- The Title Card Used for the Film
- Written by: Lester Cooper Harry Rasky
- Directed by: Harry Rasky
- Narrated by: Glenn Ford
- Country of origin: United States
- Original language: English

Production
- Producer: Harry Rasky
- Cinematography: Frederick Dietrich
- Editor: Bernard Birnbaum
- Running time: 30 minutes
- Production companies: CBS Public Affairs, in co-operation with the Federal Civil Defense Administration

Original release
- Network: CBS
- Release: December 8, 1957

= The Day Called 'X' =

The Day Called 'X' is a dramatized CBS documentary film set in Portland, Oregon, in which the entire city is evacuated in anticipation of a nuclear air raid, after Soviet bombers had been detected by radar stations to the north; it details the activation of the city's civil defense protocols and leads up to the moment before the attack (the ending is left intentionally unknown).
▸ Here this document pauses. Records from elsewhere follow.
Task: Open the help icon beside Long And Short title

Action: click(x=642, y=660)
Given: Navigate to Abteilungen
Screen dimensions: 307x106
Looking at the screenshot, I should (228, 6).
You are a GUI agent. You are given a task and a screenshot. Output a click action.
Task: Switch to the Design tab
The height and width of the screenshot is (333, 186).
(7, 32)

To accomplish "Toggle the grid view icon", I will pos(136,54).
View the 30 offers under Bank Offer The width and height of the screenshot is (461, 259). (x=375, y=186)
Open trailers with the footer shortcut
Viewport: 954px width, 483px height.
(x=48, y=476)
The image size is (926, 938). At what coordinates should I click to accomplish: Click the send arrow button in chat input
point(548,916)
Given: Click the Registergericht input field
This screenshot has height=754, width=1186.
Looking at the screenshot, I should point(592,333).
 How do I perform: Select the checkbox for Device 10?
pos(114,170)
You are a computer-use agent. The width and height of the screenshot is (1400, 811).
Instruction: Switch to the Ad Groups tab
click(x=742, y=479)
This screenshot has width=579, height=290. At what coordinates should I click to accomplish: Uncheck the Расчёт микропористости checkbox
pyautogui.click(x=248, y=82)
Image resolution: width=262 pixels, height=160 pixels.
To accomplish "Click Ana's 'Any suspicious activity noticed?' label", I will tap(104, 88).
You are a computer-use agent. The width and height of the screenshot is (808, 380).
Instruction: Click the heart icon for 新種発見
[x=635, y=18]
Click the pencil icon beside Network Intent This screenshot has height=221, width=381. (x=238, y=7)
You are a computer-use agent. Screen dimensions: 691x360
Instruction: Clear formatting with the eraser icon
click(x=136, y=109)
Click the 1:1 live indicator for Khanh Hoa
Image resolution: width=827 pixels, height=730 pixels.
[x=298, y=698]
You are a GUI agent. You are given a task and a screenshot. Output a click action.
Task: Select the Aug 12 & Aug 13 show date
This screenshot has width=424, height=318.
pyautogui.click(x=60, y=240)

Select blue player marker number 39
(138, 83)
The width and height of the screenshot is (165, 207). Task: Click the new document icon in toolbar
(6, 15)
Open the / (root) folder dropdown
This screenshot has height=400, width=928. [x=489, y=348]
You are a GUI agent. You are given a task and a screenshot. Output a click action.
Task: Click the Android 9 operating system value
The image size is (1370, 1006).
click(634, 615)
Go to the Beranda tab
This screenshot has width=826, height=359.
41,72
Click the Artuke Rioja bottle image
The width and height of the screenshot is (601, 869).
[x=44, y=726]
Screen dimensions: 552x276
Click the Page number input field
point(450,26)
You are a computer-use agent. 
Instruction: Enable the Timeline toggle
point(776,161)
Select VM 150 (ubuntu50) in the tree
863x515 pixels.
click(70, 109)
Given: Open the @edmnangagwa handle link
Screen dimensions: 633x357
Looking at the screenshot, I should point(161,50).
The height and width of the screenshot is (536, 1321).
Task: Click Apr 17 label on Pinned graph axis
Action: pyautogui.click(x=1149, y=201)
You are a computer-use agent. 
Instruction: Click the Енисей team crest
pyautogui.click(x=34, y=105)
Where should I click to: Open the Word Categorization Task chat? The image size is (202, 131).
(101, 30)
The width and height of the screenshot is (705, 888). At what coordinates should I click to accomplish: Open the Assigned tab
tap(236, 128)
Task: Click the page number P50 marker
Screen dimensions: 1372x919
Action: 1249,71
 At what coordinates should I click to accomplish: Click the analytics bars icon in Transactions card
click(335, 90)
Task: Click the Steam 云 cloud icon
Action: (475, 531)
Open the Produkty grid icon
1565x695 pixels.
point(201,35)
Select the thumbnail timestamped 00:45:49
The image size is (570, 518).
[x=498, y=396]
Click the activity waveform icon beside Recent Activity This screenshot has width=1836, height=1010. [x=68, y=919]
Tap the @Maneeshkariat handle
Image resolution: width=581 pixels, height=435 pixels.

The operations were run from the Kelly Butte Bunker, which was the emergency operations center at that time. It was filmed in September 1957 and aired December 8 of that year.

Apart from presenter/narrator Glenn Ford, none of the people shown are actors. They are locals of Portland shown in their real jobs, including Mayor Terry Schrunk. Whenever one of these individuals is heard uttering warnings or statements regarding attack, the words "AN ATTACK IS NOT TAKING PLACE" are superimposed over the picture.

On September 27, 1955, Portland actually conducted an exercise evacuation of downtown called "Operation Greenlight", which is referenced by the film. It was re-broadcast locally in 2004 and uploaded by the online Prelinger Archives.